| name | thoughtmap |
| description | ThoughtMap pipeline, output interpretation, and MCP vector search tools.
Use when: "thoughtmap", "thought clusters", "search thoughts", "what am I thinking about",
"semantic search notes", "knowledge base", "vector search", "find context in notes",
"cluster distances", "topic map", "thinking patterns".
|
ThoughtMap
ThoughtMap is a personal knowledge pipeline that extracts, embeds, clusters, and visualizes all of the user's thoughts from multiple sources. It produces a semantic map of topics and exposes vector search via MCP tools.
When to Use
- Finding context for non-trivial work → route cheaply through
thoughtmap-out, then use MCP for semantic grounding
- Understanding what topics exist → Use
list_clusters to see the landscape
- Exploring a specific topic → Use
get_cluster to see representative texts
- Measuring topic relationships → Use
cluster_distances or text_distance
- Interpreting pipeline output → Read this skill for file format reference
Routing Model
ThoughtMap has two complementary layers:
thoughtmap-out is the cheap router. Use it to identify the right project, entity, topic, or cluster quickly.
- ThoughtMap MCP is the grounding layer. Use it to determine what is currently most relevant, what remains open, and which source files deserve closer reading.
Do not treat MCP as a fallback only when static notes fail. For strategic, relational, or status-oriented tasks, use MCP after cheap routing even when static notes exist.
Data Sources
ThoughtMap ingests from these sources (tagged in source metadata):
| Source | Tag | What It Contains |
|---|
| Second Brain markdown | second-brain | Project docs, notes, reviews, decisions |
| Obsidian Daily Notes | obsidian-daily | Daily journal entries from the Obsidian vault |
| Obsidian Root Notes | obsidian-root | Non-daily Obsidian notes (project files, references) |
| Wispr Flow | wispr-flow | Voice transcriptions (dictated thoughts, notes) |
| Jointhubs Reviews | jointhubs-review | Daily review summaries |
MCP Tools Reference
Five tools are available via the thoughtmap MCP server:
search_thoughts(query, n_results=10)
Semantic search over all chunks. Returns the closest matches by cosine distance.
When to use: Finding relevant context about any topic. This is often faster and more complete than grep_search because it matches by meaning, not exact words.
Returns per result:
text — the chunk content
source_file — original file path
source — source tag (see table above)
timestamp — when the content was created
distance — cosine distance (lower = more relevant, typically 0.2–0.5 for good matches)
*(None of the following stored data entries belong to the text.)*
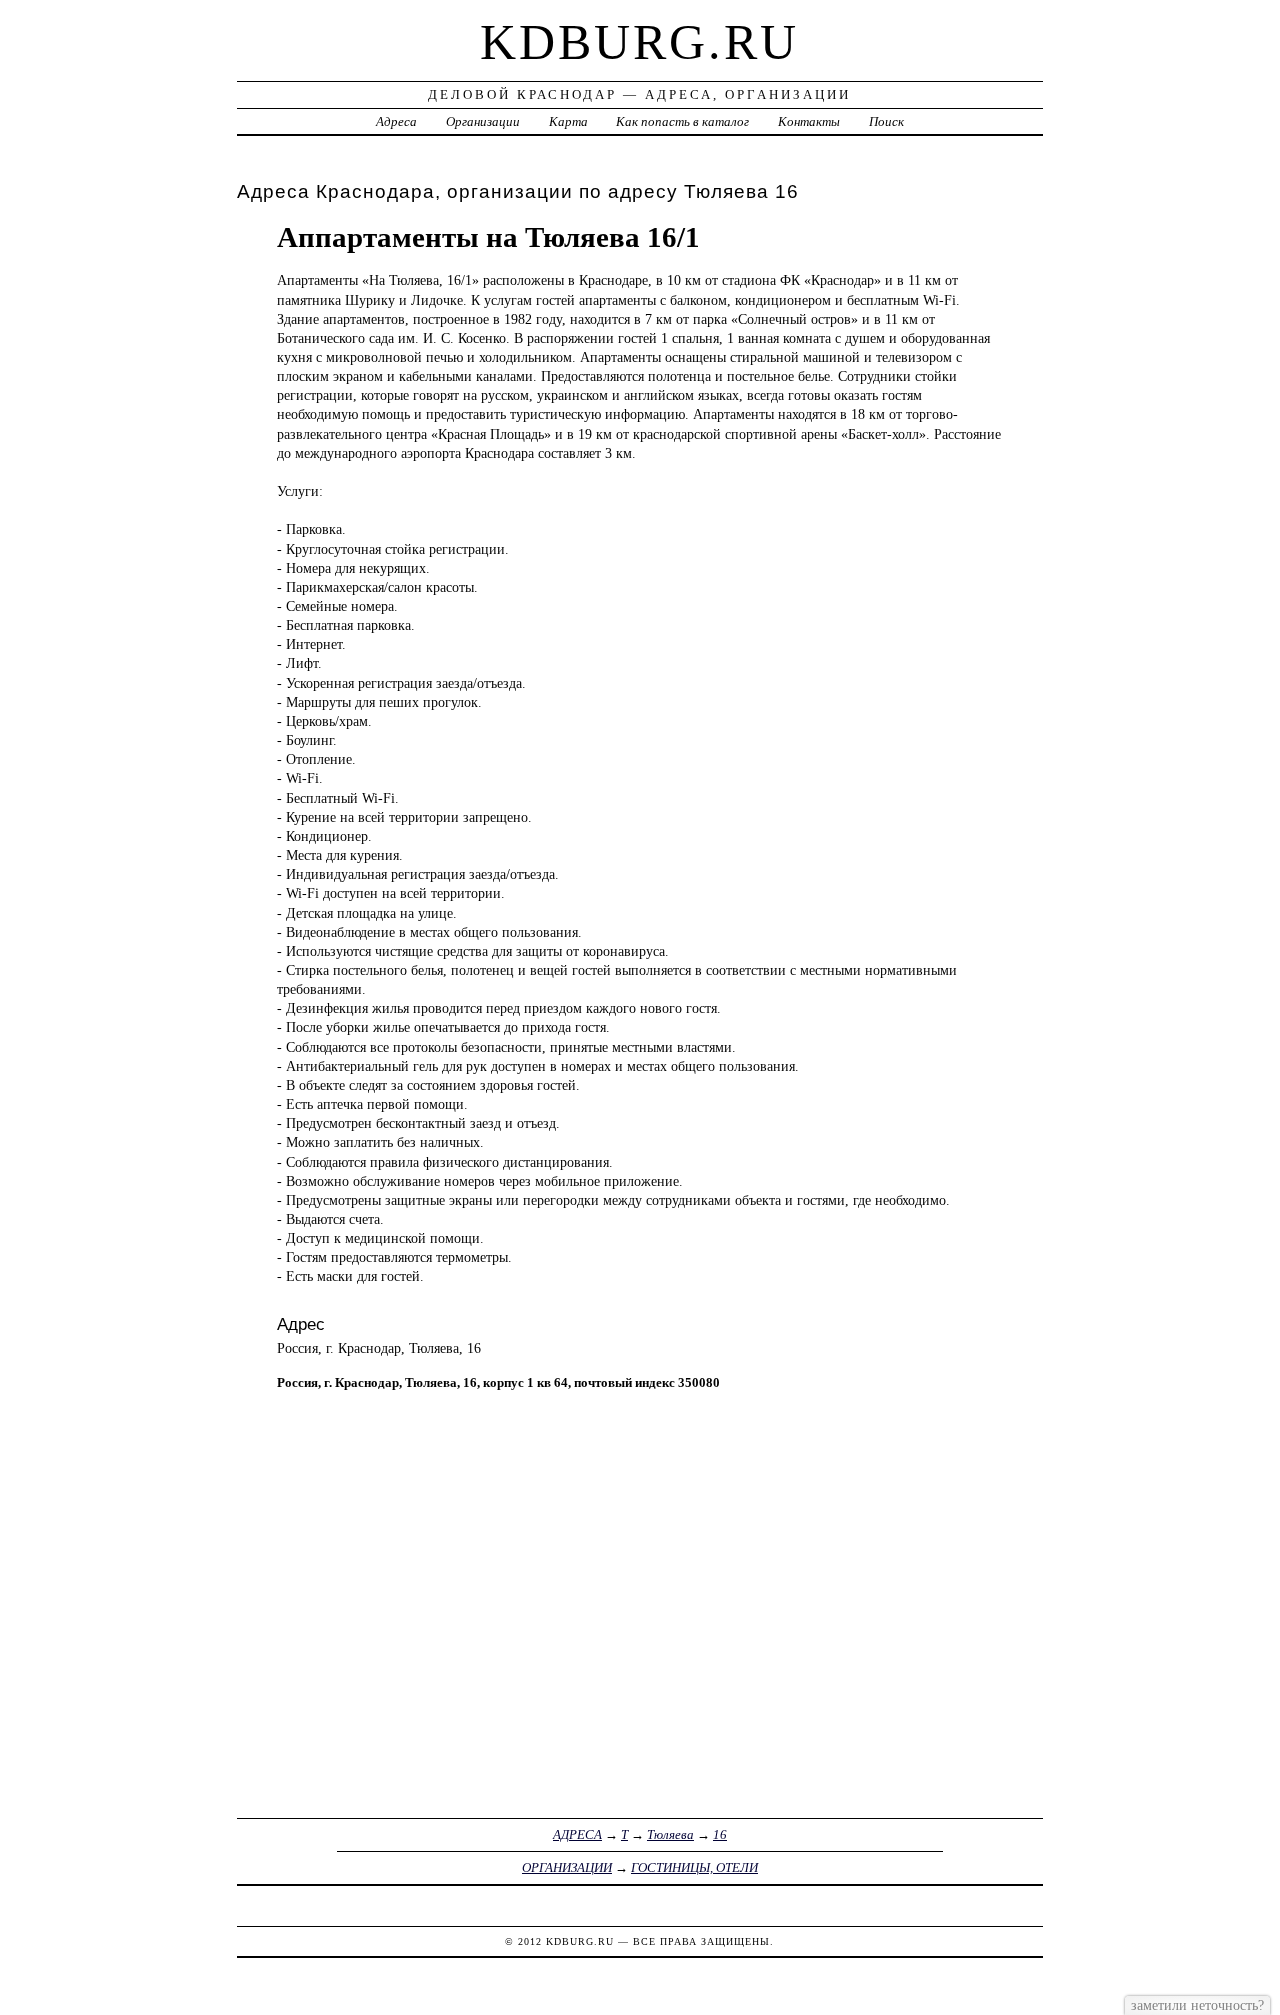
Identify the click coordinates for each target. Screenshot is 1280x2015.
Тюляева (670, 1834)
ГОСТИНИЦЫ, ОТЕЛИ (694, 1867)
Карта (568, 121)
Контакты (809, 121)
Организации (483, 121)
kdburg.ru (639, 42)
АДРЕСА (577, 1834)
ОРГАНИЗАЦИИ (567, 1867)
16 (720, 1834)
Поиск (886, 121)
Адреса (396, 121)
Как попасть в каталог (682, 121)
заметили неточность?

section, project_tag, category — optional metadata
Interpreting distances:
< 0.25 — very strong match
0.25–0.40 — good match, likely relevant
0.40–0.55 — moderate match, may be tangential
> 0.55 — weak match, probably noise
list_clusters(domain=None)
List all topic clusters discovered by the pipeline, sorted by size.
When to use: Getting an overview of what the user thinks about. Use domain filter to narrow (e.g., domain="fenix" for Fenix-related clusters).
Returns: cluster_id, label (TF-IDF generated 3-word label), size (chunk count).
get_cluster(cluster_id)
Get details of a specific cluster including representative text samples.
When to use: After list_clusters identifies an interesting topic. The representative texts show the most central content of that cluster.
cluster_distances(cluster_id, top_n=10)
Compute cosine distances from one cluster's centroid to all others. Returns the nearest and farthest clusters.
When to use: Understanding how topics relate to each other. "What's close to this topic?" or "What's completely different?"
Note: First call computes centroids by embedding representative texts (~30s). Subsequent calls are cached in memory.
text_distance(text_a, text_b)
Compute semantic distance between two arbitrary texts.
When to use: Comparing concepts, checking if two ideas are related, or validating whether a piece of content belongs to a certain topic.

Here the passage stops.